#### [WHAT TO PRODUCE]
Every line in the entries where "plus" is found should be copied.

#### [DATA]
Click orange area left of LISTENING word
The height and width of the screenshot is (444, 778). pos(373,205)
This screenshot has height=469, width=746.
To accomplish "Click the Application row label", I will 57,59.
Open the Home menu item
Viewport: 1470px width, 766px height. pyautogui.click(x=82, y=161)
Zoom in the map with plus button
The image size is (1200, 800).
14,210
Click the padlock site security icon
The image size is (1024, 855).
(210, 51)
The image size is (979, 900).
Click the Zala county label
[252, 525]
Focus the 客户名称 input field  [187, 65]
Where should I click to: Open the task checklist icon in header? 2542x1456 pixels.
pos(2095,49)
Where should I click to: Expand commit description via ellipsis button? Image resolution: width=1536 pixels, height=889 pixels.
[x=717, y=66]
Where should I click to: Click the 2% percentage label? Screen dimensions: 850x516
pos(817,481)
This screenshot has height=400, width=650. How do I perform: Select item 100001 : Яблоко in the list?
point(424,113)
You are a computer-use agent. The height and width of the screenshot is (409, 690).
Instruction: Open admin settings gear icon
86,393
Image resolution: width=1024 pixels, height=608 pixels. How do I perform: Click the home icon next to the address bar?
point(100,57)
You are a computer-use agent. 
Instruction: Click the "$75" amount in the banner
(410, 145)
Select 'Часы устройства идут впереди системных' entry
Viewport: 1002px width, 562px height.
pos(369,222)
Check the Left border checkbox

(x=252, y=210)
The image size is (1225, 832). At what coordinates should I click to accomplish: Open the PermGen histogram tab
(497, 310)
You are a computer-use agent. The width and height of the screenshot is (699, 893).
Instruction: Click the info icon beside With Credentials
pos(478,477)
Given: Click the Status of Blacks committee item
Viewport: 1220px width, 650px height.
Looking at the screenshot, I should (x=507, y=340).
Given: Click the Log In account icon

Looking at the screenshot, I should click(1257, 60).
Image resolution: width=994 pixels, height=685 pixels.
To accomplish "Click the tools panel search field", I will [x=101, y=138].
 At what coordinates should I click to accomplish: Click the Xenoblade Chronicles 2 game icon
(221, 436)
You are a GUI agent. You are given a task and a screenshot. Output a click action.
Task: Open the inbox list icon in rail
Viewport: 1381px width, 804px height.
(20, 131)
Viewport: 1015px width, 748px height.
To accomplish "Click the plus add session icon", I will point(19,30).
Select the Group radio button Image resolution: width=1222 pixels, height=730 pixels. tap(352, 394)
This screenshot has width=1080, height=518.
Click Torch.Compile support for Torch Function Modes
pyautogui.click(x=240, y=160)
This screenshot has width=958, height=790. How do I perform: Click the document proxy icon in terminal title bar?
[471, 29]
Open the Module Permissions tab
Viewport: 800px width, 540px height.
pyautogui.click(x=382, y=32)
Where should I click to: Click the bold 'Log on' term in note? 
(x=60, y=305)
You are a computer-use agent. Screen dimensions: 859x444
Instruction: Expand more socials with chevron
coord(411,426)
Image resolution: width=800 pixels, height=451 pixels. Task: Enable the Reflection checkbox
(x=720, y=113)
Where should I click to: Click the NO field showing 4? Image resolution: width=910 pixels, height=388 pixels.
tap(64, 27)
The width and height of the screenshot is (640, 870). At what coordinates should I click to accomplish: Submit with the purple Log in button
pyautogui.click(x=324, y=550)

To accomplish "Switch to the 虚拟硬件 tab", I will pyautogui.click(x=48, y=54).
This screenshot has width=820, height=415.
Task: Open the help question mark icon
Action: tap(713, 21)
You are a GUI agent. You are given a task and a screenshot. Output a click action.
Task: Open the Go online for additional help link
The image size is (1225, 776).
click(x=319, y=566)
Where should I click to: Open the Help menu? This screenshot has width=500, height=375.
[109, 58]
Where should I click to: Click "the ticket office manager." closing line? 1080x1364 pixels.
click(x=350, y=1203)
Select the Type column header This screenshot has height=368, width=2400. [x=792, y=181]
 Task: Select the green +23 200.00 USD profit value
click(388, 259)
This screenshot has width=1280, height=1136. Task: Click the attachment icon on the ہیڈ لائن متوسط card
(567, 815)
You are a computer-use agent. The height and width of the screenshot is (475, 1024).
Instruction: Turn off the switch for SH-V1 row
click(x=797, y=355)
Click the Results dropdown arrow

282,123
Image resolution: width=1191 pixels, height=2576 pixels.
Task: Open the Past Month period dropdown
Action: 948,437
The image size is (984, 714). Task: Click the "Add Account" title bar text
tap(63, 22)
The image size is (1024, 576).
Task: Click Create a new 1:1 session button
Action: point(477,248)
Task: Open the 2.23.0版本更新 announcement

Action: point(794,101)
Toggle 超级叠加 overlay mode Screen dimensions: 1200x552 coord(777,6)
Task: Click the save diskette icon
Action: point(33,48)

#### [SOLUTION BELOW]
Zoom in the map with plus button
To accomplish "Click the plus add session icon", I will point(19,30).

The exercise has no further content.